## EXERCISE TASKS:
(1) Could you shorten the paragraph in the word embeddings notebook that begins "Code notebook for TAHLR course" while keeping its main facts?
(2) Would you retype the word embeddings notebook without any changes, starting with "info_df[['file_size', 'base_dataset', 'parameters']].head(5)" and going on through "vector size, etc."?

## PASSAGE:
━━━━━━━━━━━━━━━━
# TAHLR Week 11: Word Embeddings

Code notebook for TAHLR course at ISAW (Fall 2023) based on Albrecht et al. 2022 (Blueprints) Ch. 10: Exploring Semantic Relationships with Word Embeddings

In [None]:
#!pip install gensim
#!pip install plotly
#!pip install umap-learn

# Imports

from glob import glob
from nltk.tokenize import sent_tokenize, word_tokenize
from collections import Counter
import pandas as pd
import numpy as np
import seaborn as sns
sns.set_style("darkgrid")
import matplotlib.pyplot as plt
%matplotlib inline
from natsort import natsorted

## Blueprint: Using Similarity Queries on Pretrained Models

In [None]:
# Load model directory from gensim api
import gensim.downloader as api

info_df = pd.DataFrame.from_dict(api.info()['models'], orient='index')
info_df[['file_size', 'base_dataset', 'parameters']].head(5)

In [None]:
# Load specific model

model = api.load("glove-wiki-gigaword-50")

In [None]:
# Get vector size, etc.

print("Vector size:", model.vector_size)

In [None]:
# Show vectors

v_king = model['king']
v_queen = model['queen']

print("v_king  =", v_king[:10])
print("v_queen =", v_queen[:10])

In [None]:
# Show similarity to two terms

print("similarity:", model.similarity('king', 'queen'))

In [None]:
# Show closest terms by similarity

model.most_similar('king', topn=3)

In [None]:
# Show relative similarity

v_lion = model['lion']
v_nano = model['nanotechnology']

terms = ['queen', 'lion', 'nanotechnology']
sims = model.cosine_similarities(v_king, [model[t] for t in terms])

for term, sim in zip(terms, sims):
    print(f"king ~ {term:<15}: {sim:.3f}")
━━━━━━━━━━━━━━━━
## MATERIAL:
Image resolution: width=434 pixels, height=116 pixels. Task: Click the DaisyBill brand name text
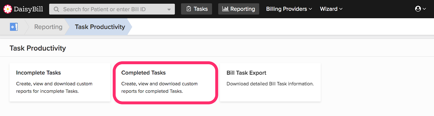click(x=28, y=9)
━━━━━━━━━━━━━━━━
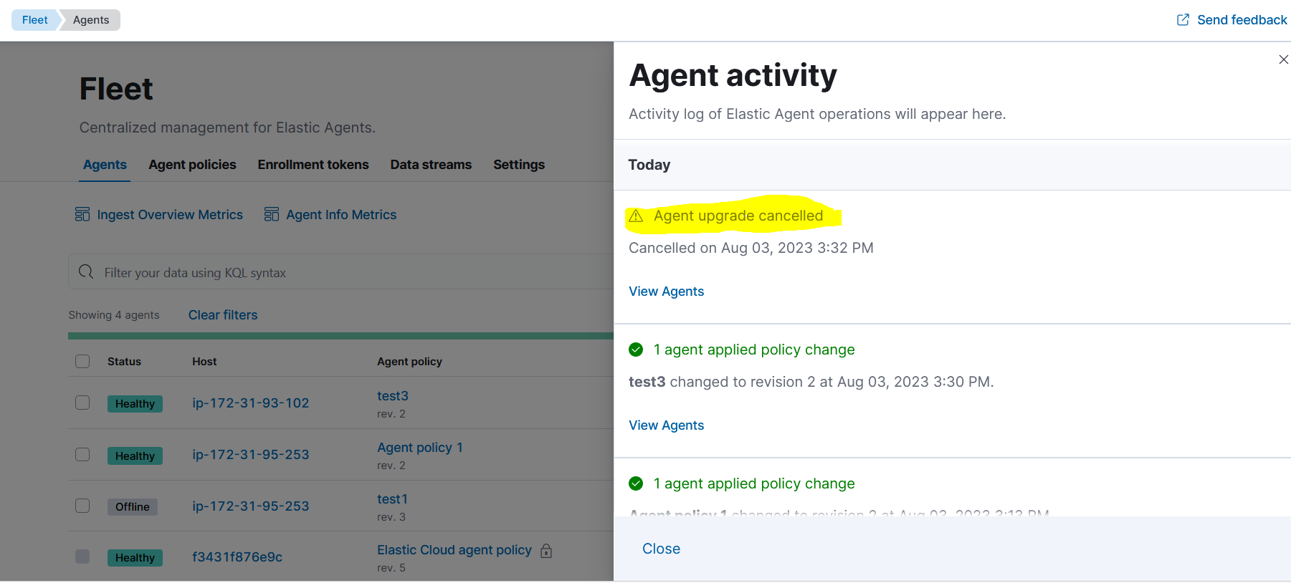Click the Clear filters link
━━━━━━━━━━━━━━━━
## FINAL RESULTS:
(1) TAHLR course notebook (ISAW, Fall 2023), based on Albrecht et al. 2022 (Blueprints), Ch. 10: semantic relationships with word embeddings.

(2)
info_df[['file_size', 'base_dataset', 'parameters']].head(5)

In [None]:
# Load specific model

model = api.load("glove-wiki-gigaword-50")

In [None]:
# Get vector size, etc.